Baskervill previously announced that she is resigning, effective on Tuesday, to attend graduate school in Paris.
Rhonda Quagliana, an attorney for Williams, has argued in court papers that Williams’ role in restraining Otieno “was markedly different and does not support a conviction for second-degree murder.”
Charges remain pending against the seven deputies and a third hospital employee, Wavie Jones. In March, Baskervill said video shows Jones restraining Otieno’s head.
Otieno, a Black man, was arrested by Henrico County police while suffering a mental health episode. Days later, he died at the hospital while deputies and hospital employees restrained him.

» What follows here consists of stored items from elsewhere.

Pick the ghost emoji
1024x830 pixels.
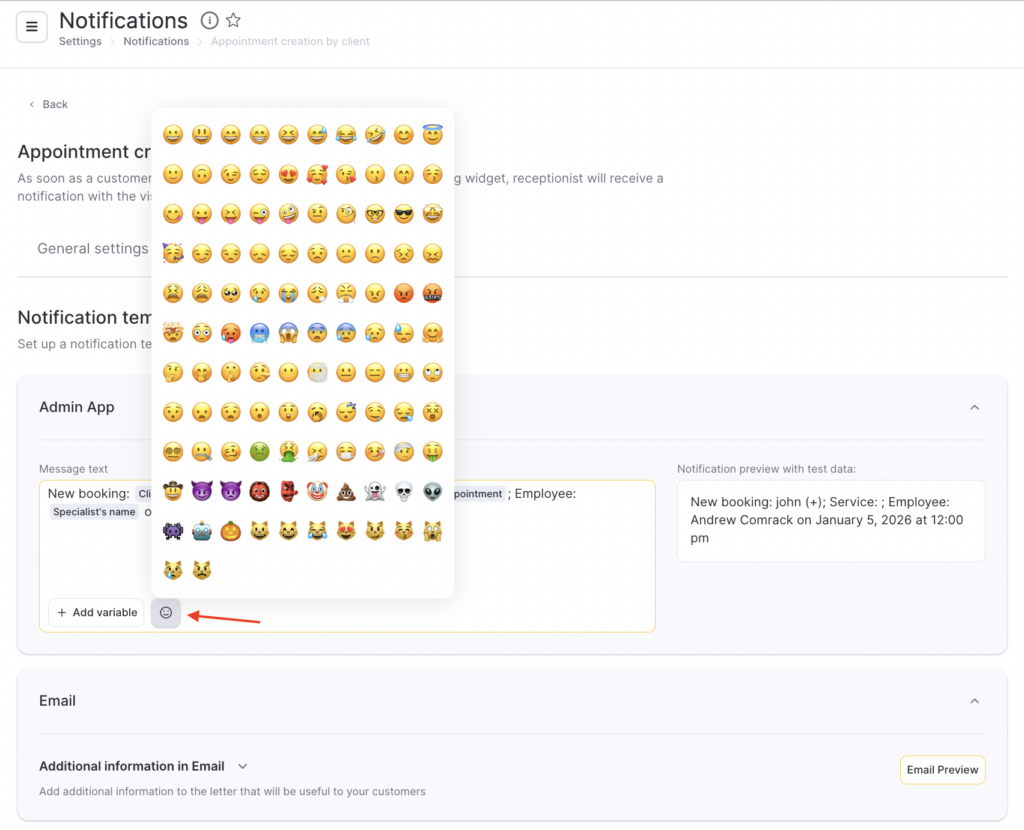[x=375, y=491]
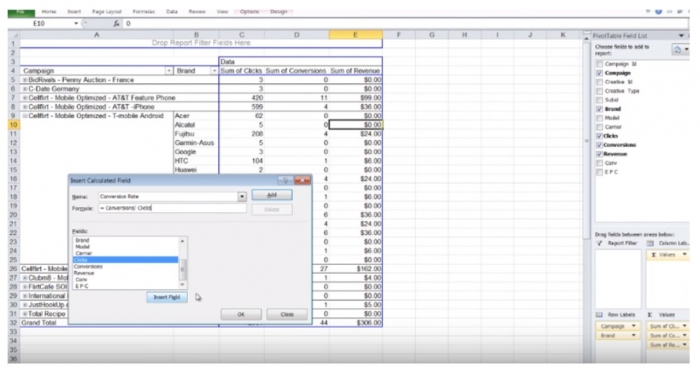Enable the Carrier field checkbox

600,127
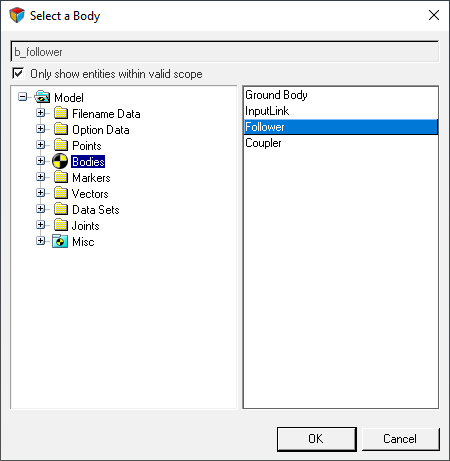Select the highlighted Follower entry
The width and height of the screenshot is (450, 461).
click(x=341, y=127)
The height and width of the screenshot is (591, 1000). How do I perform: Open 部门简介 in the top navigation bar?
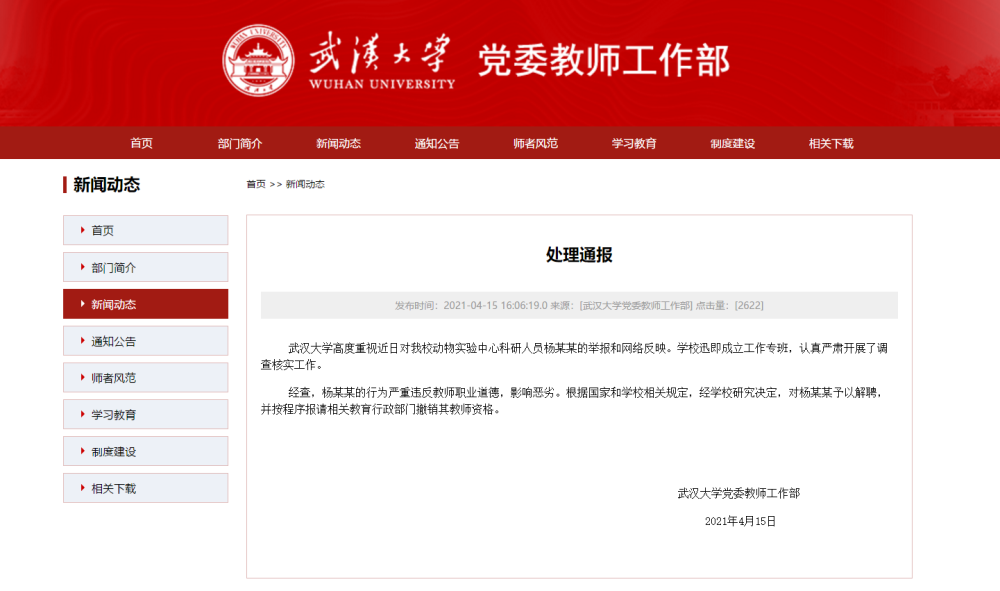(240, 143)
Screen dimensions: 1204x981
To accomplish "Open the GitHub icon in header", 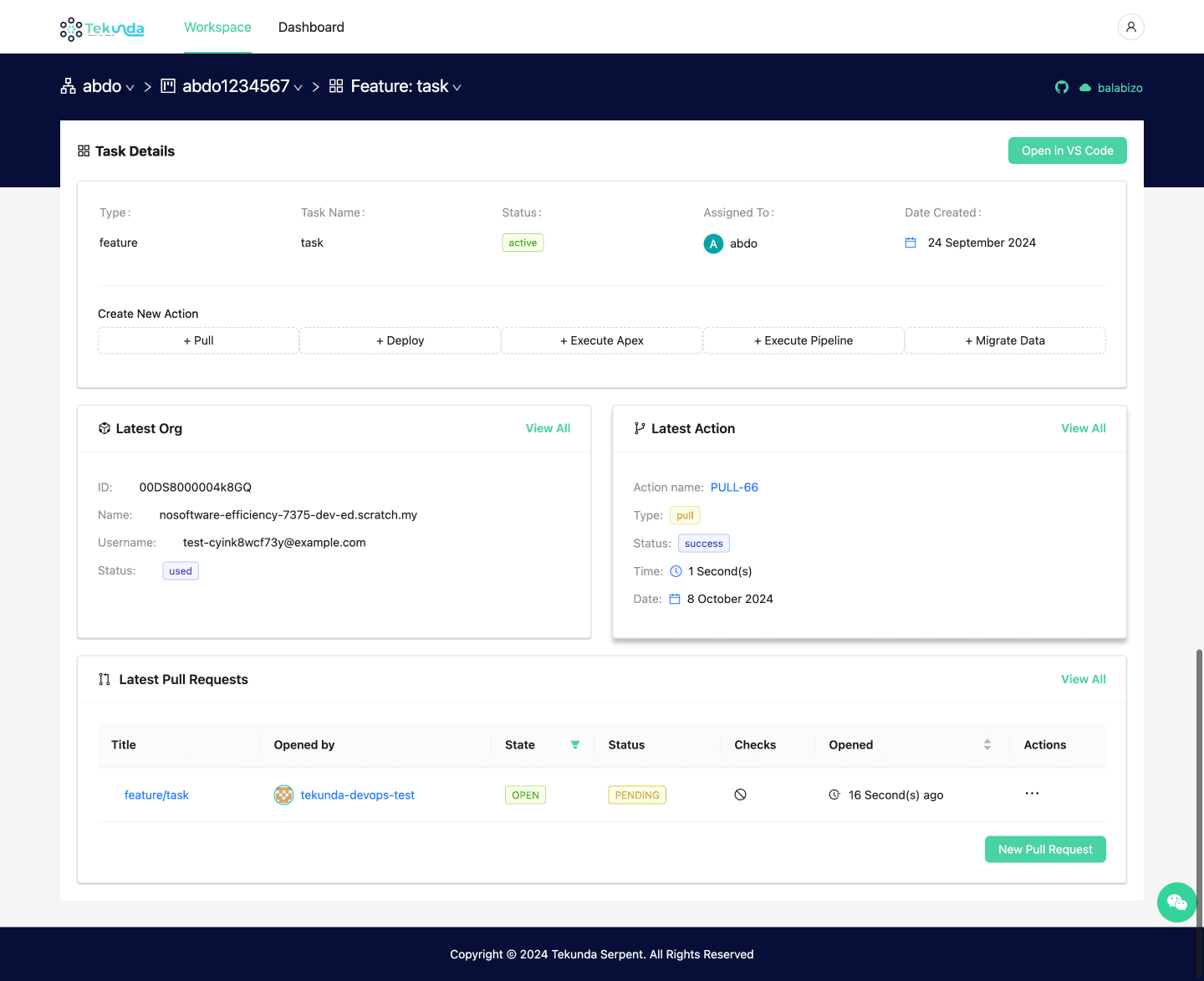I will [1062, 88].

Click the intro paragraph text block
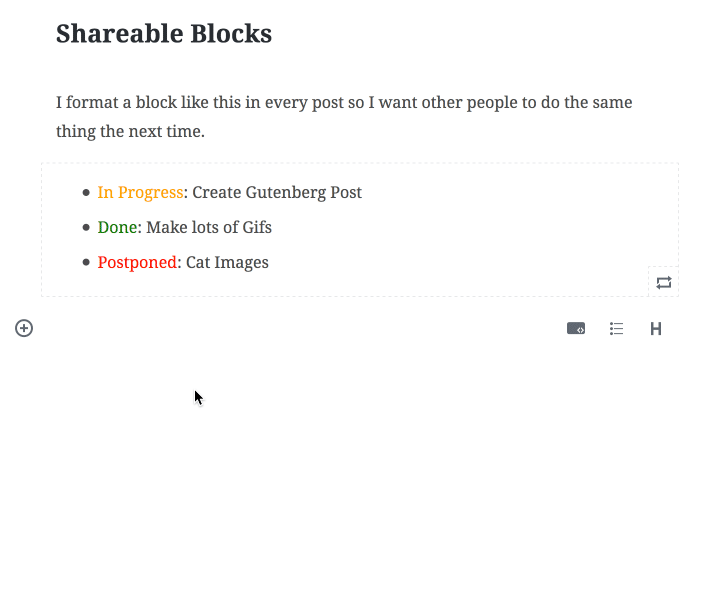[x=344, y=116]
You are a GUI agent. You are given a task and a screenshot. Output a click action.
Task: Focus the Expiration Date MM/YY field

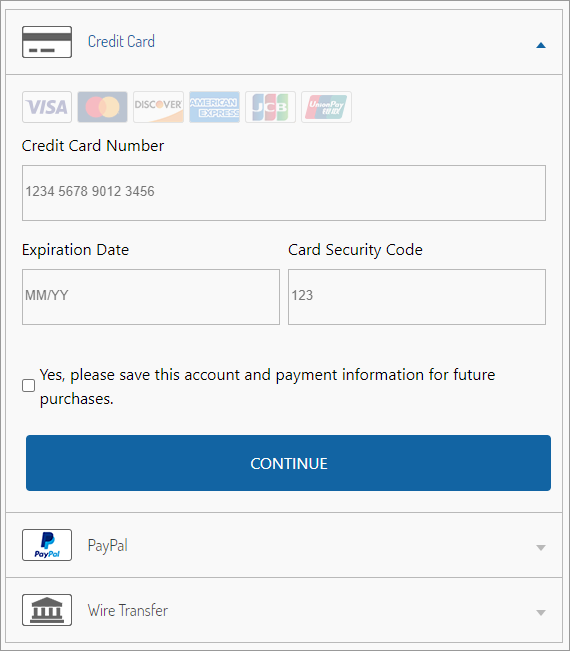(151, 297)
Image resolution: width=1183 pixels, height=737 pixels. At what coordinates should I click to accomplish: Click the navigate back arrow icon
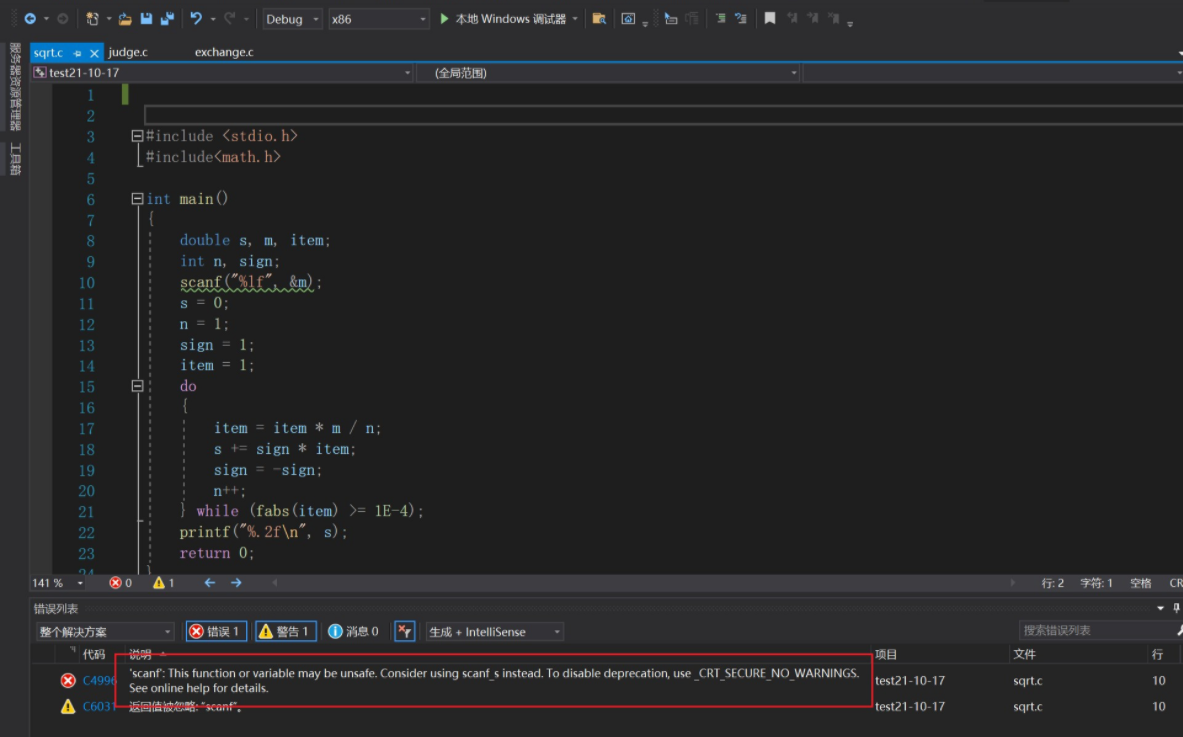tap(29, 19)
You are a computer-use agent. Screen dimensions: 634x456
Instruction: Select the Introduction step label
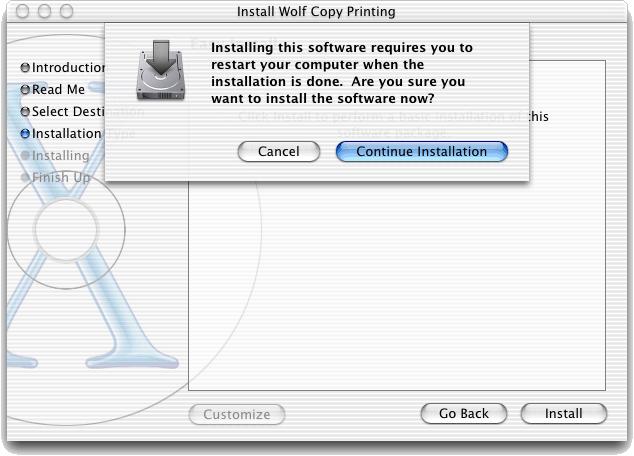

An autopsy determined Otieno died of asphyxia.
The Times-Dispatch reports that hospital video shows Blackwell and Williams participating in Otieno’s restraint for nearly four minutes, with Williams stationed near Otieno’s head and Blackwell by Otieno’s feet, before they stepped away. They stepped in to assist again several minutes later, trying to hold Otieno’s feet.
Ben Crump, a prominent civil rights attorney, is representing Otieno’s family. Otieno’s mother, Caroline Ouko, has said her son was “tortured” before he died.
Attorneys for several of the defendants have argued that their clients were only trying to restrain Otieno and had no intention of killing him. They have said their clients did not realize he was having trouble breathing.
A judge ruled in May that the 10 defendants could not be tried all together. However, Dinwiddie Circuit Judge Joseph Teefey Jr. didn’t rule out the possibility of holding joint trials for some of them.